Risen is no stranger to contrived timing of releases. Both he and his employer, the New York Times, sat on the story of so-called "domestic spying" for over a year - only to ignore national security interests and publish it the same week of Iraq's Constitutional Election and the senate vote on continuance of The Patriot Act.
As mentioned in Michelle Malkin's article Let the Shilling Begin, it is also no surpise to find the likes of the Today Show's perky host, Katie Couric, stepping up for that first book interview.
Not only did this revelation (intentionally) crowd out the good news from Iraq, slow the President's climbing approval ratings and negatively effect the senate vote, but now in an apparent strategy of self enrichment and opportunism, James Risen is riding the media wave he created with the early release of his book.
These are not just any old domestic wire-taps, as the liberal talking heads would have you believe. This program specifically targets international calls of suspected al-Qaieda members.
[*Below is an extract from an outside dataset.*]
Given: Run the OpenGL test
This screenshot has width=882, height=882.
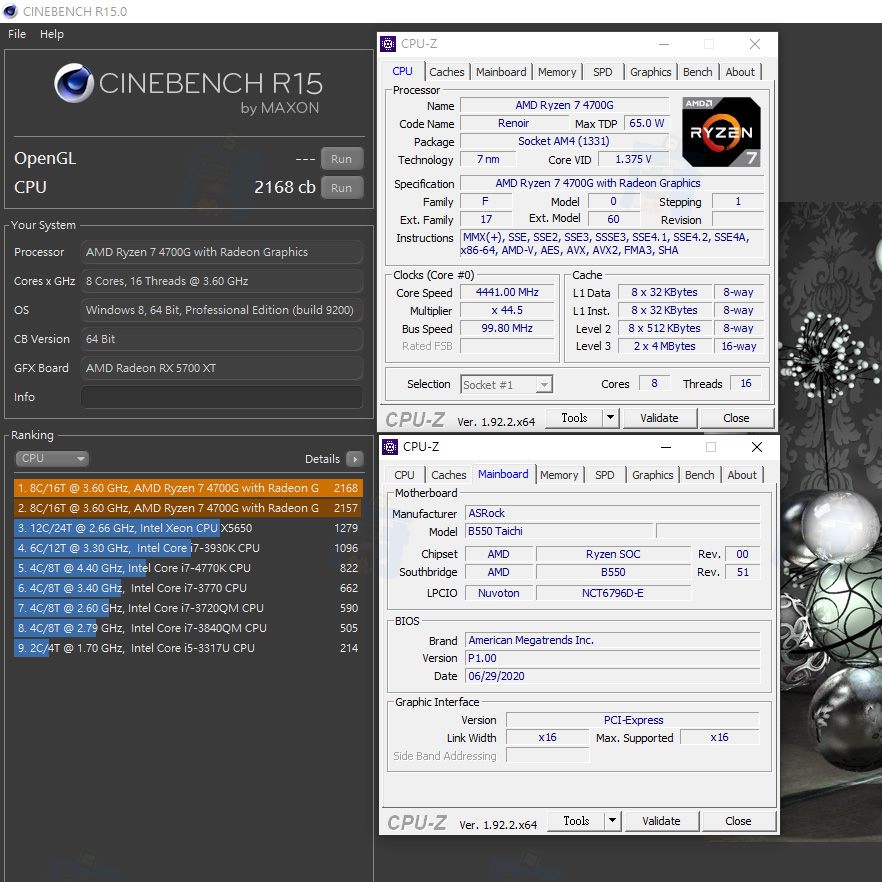Looking at the screenshot, I should click(341, 158).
Would that this type of intelligence had been gathered prior to 9-11? Mohammed Atta and his gang of hijackers may well have been caught.
In what is perhaps the strangest twist in events, public outrage has been directed (by Main-Stream Media) at the Bush Adminstration for taking steps to prevent another terrorist attack. He is accused of breaking the law - although the President has a strong argument for having the constitutional authority for his actions (under the War Powers provision), which were taken with the knowledge of Congressional oversight committee members and the last two Attorneys General.
Speaking of breaking the law, the final insult - there is no question that the law was broken and national security compromised by the government informant who leaked this highly classified information to Risen and his employers at the Times. After over one year, the Justice Department has finally opened an investigation.
According to USA TODAY in an article entitled Justice officials to investigate leak of domestic spying work, an investigation has finally been opened to determine who might have divulged such information.
Given the uproar over the thouroughly hyped Valerie Plame "outing," there is but a comparative trickle coming from the media concerning this truly disastrous breach of national security. But will James Risen, like his former colleague Judith Miller, have to endure jail-time for protecting his sources? Given the severity of this truly horrible crime and blatant treachery, I can only hope it is much, much longer than 85 days.